Your objective :: Count the lines in the rows below that contain the word "width". Reply with the number only.

Exercise material ::

====

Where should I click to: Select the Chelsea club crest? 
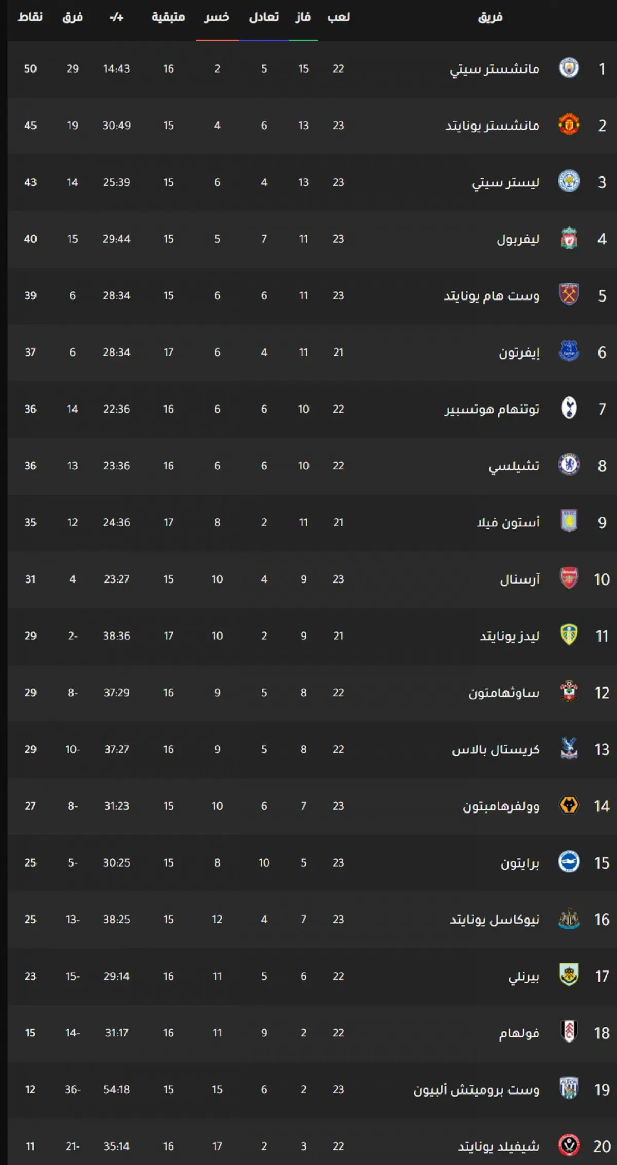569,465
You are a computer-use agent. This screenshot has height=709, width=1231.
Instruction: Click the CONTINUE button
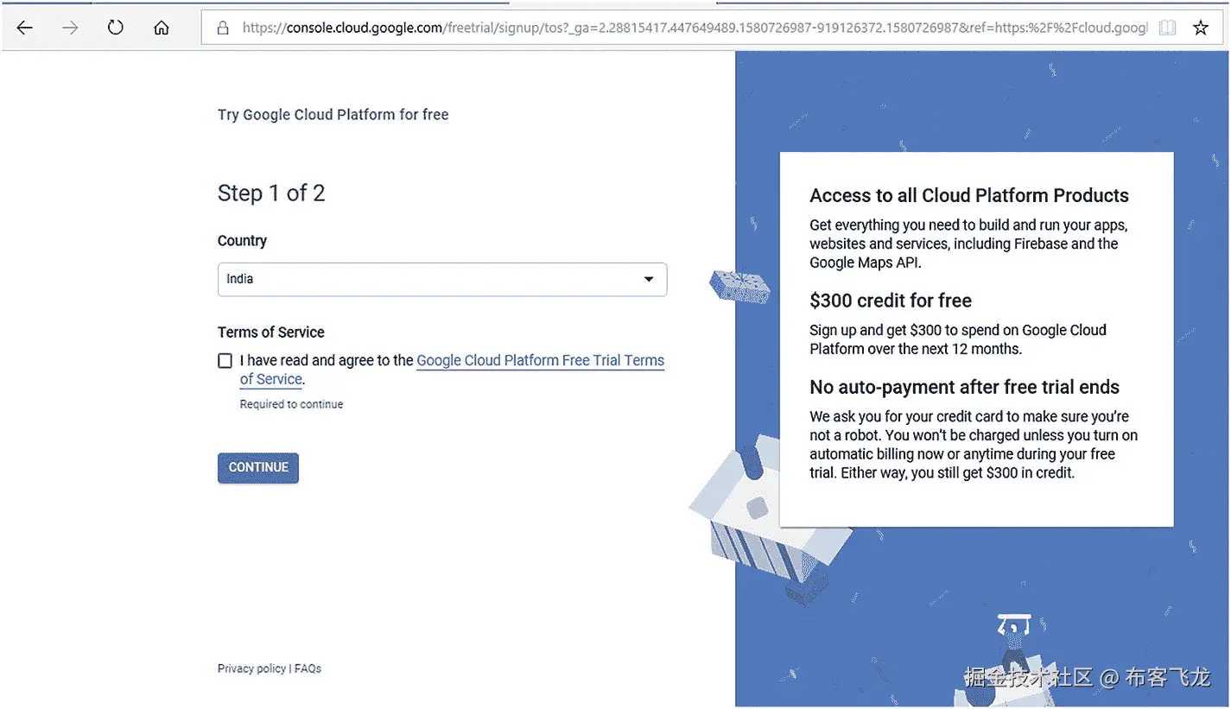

====

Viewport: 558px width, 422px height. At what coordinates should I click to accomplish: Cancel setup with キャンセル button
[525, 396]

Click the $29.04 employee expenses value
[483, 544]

====

Solution to the problem :: 2